> [Work to complete] Find every line of the records that has "settings" and return it.

Records contained in a dataset:
==================================================
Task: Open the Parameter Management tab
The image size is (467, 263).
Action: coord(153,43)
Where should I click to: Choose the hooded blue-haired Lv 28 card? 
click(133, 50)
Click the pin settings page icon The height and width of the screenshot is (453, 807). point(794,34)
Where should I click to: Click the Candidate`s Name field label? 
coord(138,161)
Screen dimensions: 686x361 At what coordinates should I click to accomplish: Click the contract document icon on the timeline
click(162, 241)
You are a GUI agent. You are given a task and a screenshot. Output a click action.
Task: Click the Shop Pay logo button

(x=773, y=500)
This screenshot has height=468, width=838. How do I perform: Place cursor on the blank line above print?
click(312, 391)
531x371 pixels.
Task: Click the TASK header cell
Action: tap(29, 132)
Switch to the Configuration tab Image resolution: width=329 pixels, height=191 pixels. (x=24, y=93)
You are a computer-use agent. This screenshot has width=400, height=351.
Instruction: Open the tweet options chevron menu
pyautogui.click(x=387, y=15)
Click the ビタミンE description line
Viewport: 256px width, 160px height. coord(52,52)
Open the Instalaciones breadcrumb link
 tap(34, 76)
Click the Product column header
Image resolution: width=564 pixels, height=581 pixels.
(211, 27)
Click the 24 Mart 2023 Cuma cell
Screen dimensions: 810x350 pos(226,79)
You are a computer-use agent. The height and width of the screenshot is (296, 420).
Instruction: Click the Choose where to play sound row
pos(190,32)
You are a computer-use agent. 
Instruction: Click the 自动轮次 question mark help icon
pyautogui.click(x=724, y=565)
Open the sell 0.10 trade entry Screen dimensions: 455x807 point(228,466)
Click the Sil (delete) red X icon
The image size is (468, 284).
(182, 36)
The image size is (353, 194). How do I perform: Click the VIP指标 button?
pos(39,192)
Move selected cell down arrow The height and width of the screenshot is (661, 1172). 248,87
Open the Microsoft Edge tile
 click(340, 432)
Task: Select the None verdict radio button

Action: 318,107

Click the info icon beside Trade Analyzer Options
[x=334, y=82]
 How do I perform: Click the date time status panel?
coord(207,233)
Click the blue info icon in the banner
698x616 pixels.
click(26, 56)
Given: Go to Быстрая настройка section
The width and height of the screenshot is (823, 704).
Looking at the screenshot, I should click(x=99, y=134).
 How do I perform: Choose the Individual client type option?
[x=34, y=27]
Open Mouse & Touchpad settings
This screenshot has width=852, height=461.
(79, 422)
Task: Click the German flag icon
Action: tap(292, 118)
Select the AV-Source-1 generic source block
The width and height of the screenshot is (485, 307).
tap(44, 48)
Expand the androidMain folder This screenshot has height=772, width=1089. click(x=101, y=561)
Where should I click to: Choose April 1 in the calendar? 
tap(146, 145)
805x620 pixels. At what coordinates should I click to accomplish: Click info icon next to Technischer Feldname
==================================================
> [Expected answer]
Click the pin settings page icon The height and width of the screenshot is (453, 807). point(794,34)
Open Mouse & Touchpad settings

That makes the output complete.